BEGIN Exercise material

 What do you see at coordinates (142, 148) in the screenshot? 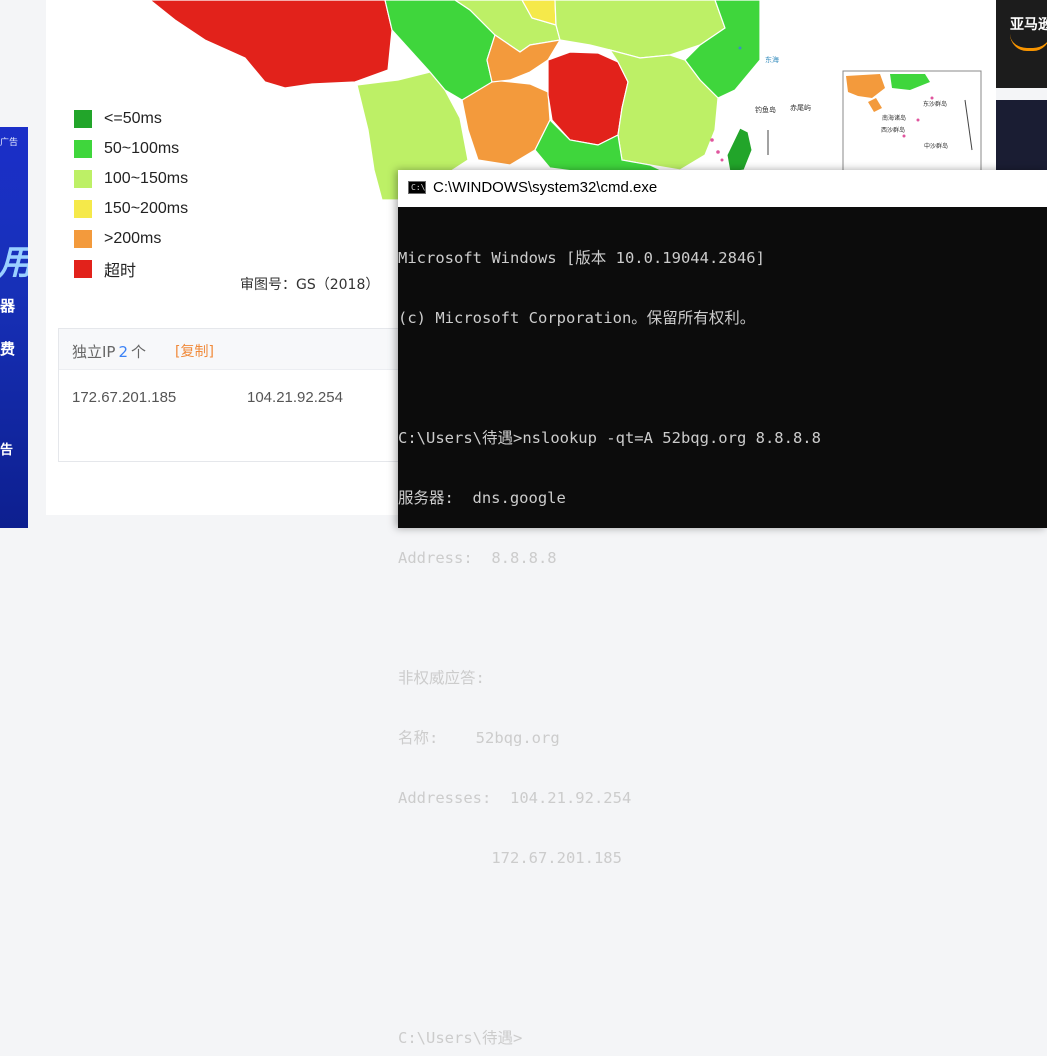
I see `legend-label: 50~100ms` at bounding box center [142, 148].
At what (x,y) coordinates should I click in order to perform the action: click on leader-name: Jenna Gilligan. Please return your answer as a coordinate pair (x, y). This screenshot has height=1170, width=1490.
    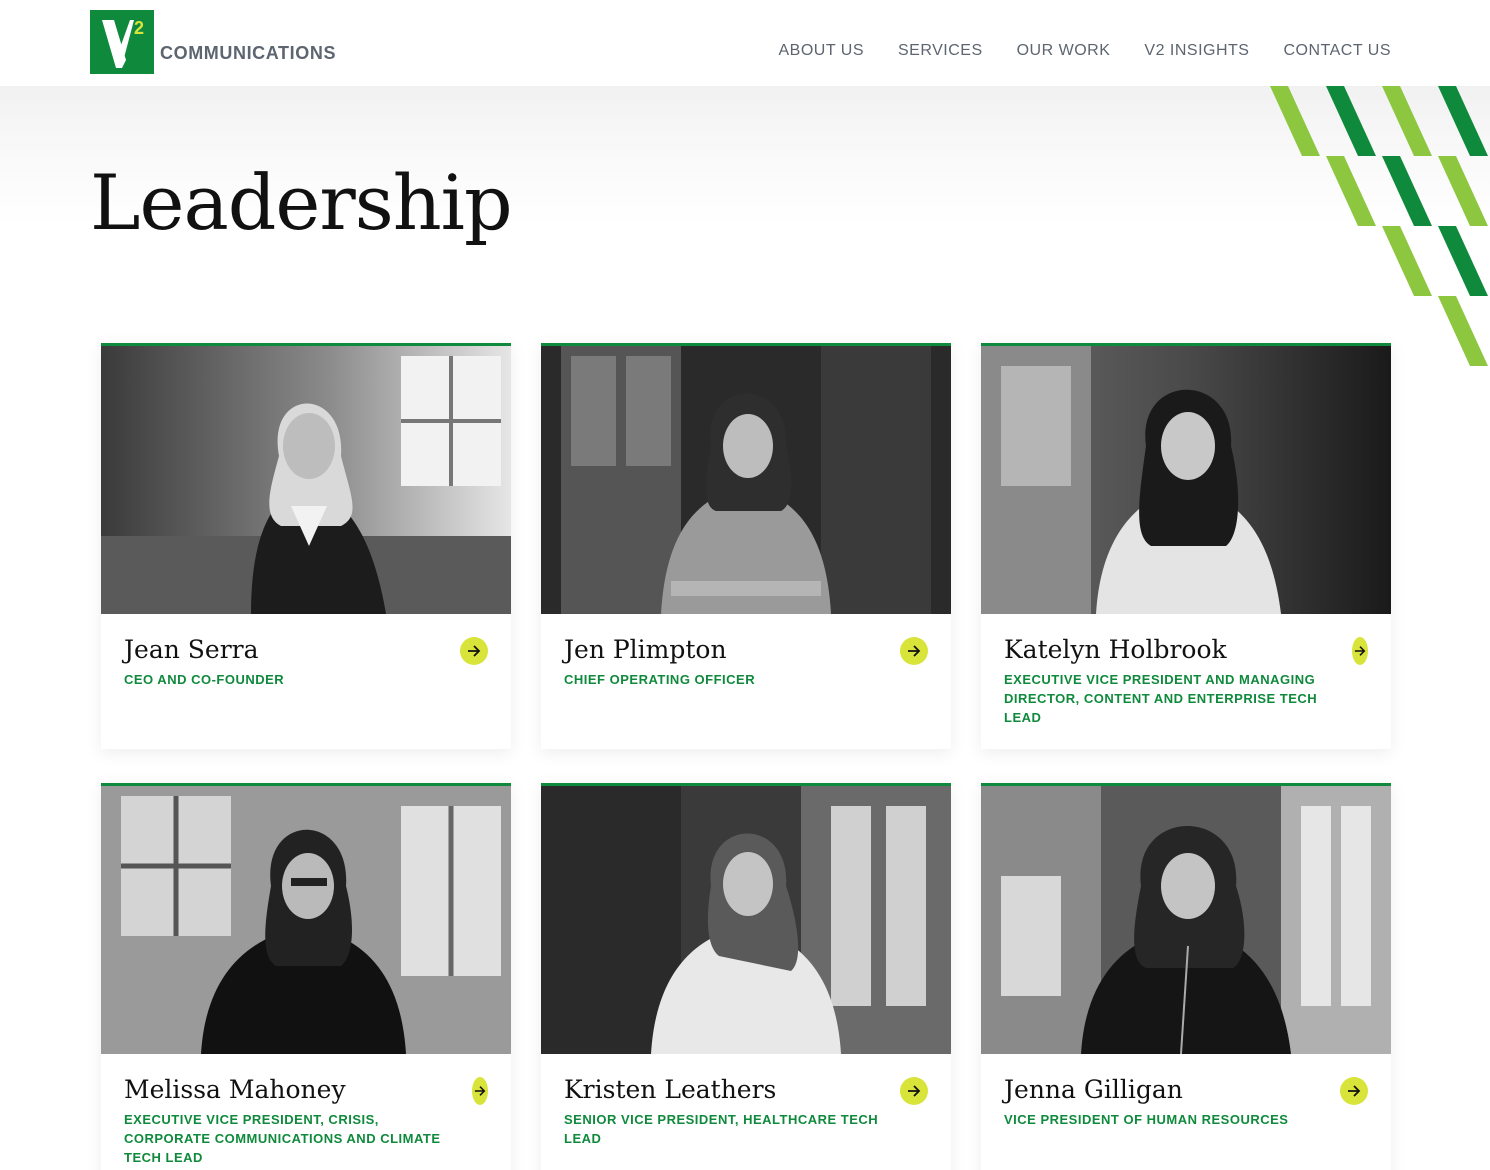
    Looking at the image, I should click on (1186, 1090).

END Exercise material
BEGIN Exercise material

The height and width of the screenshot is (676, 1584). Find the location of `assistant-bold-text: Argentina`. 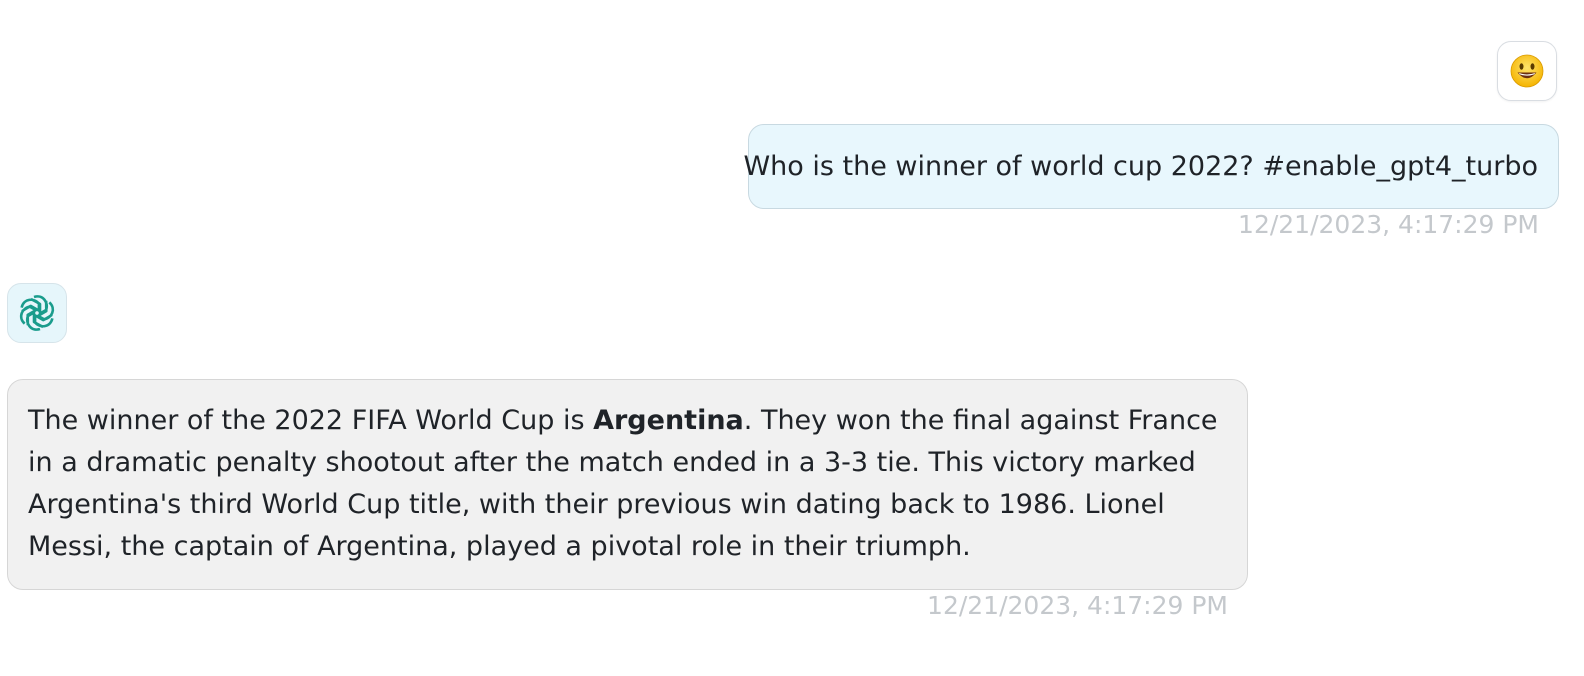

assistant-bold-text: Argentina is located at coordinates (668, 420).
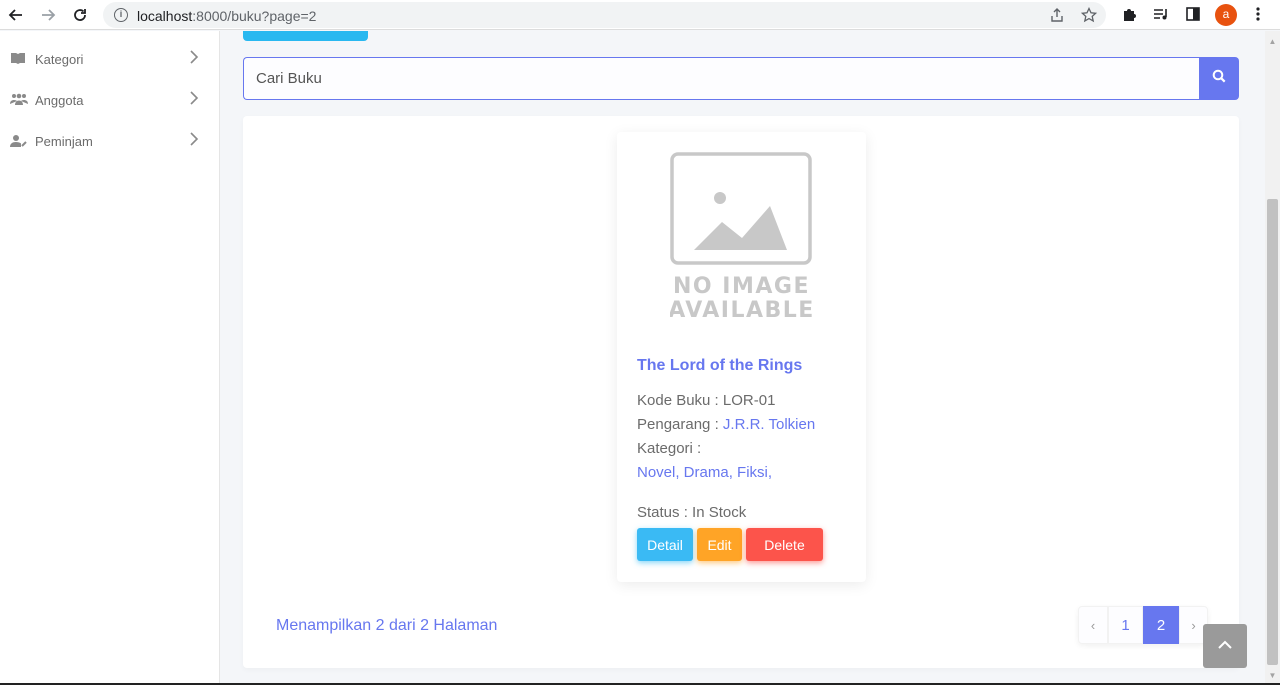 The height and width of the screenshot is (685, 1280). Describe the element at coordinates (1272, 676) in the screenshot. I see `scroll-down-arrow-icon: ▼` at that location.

END Exercise material
BEGIN Exercise material

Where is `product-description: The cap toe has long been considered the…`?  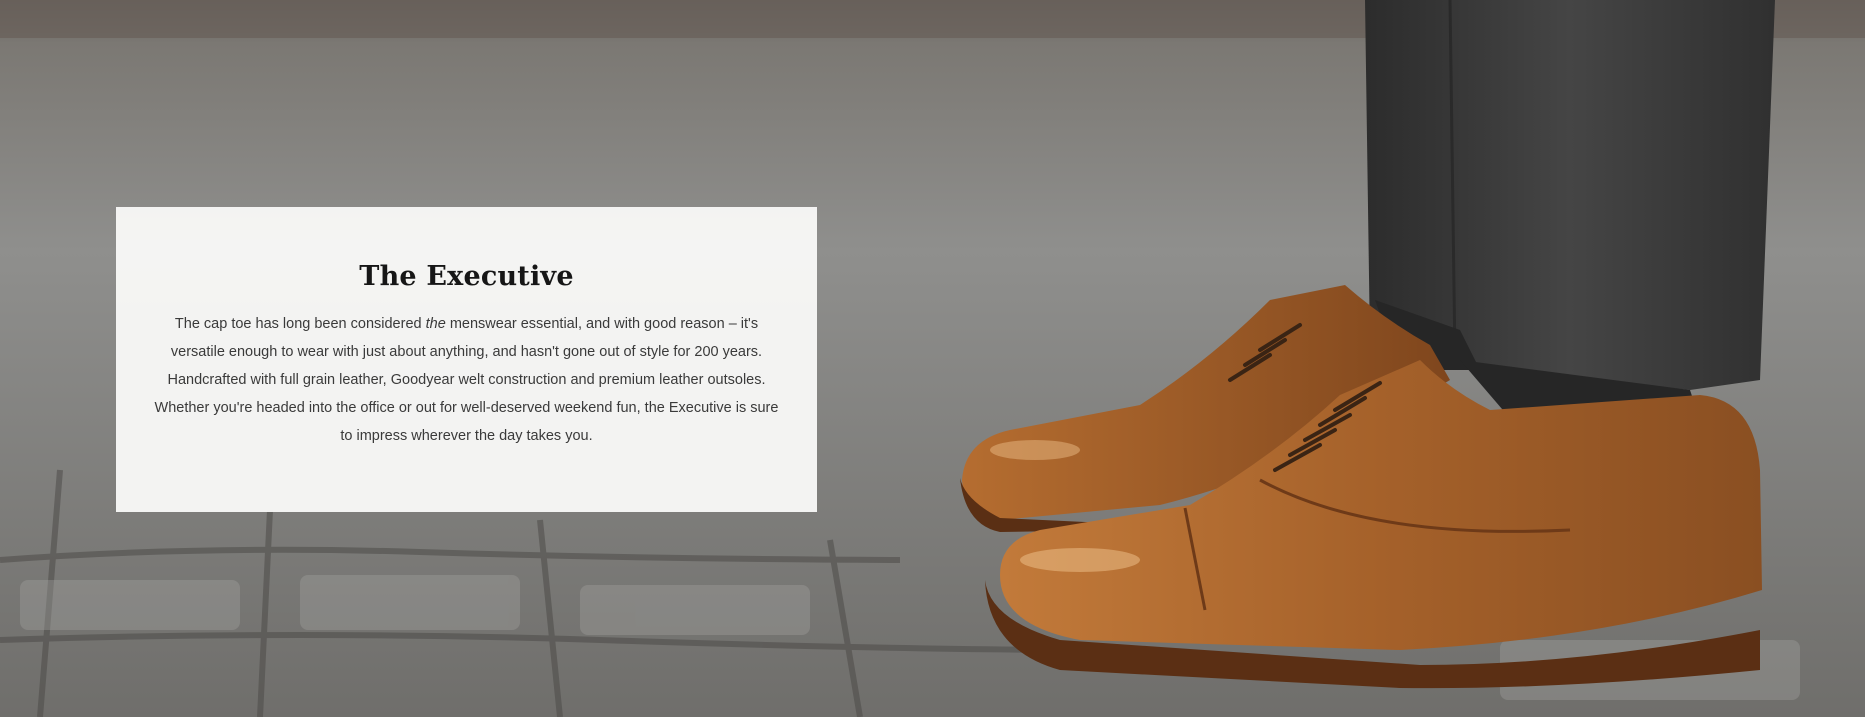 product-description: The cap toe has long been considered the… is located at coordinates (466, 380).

END Exercise material

_Assignment_: Reproduce the text from the line containing "What do you" up to and including the line containing "center [142, 148].". Omit the pictures from your copy.

_Answer section_:
 What do you see at coordinates (142, 148) in the screenshot? 
I see `legend-label: 50~100ms` at bounding box center [142, 148].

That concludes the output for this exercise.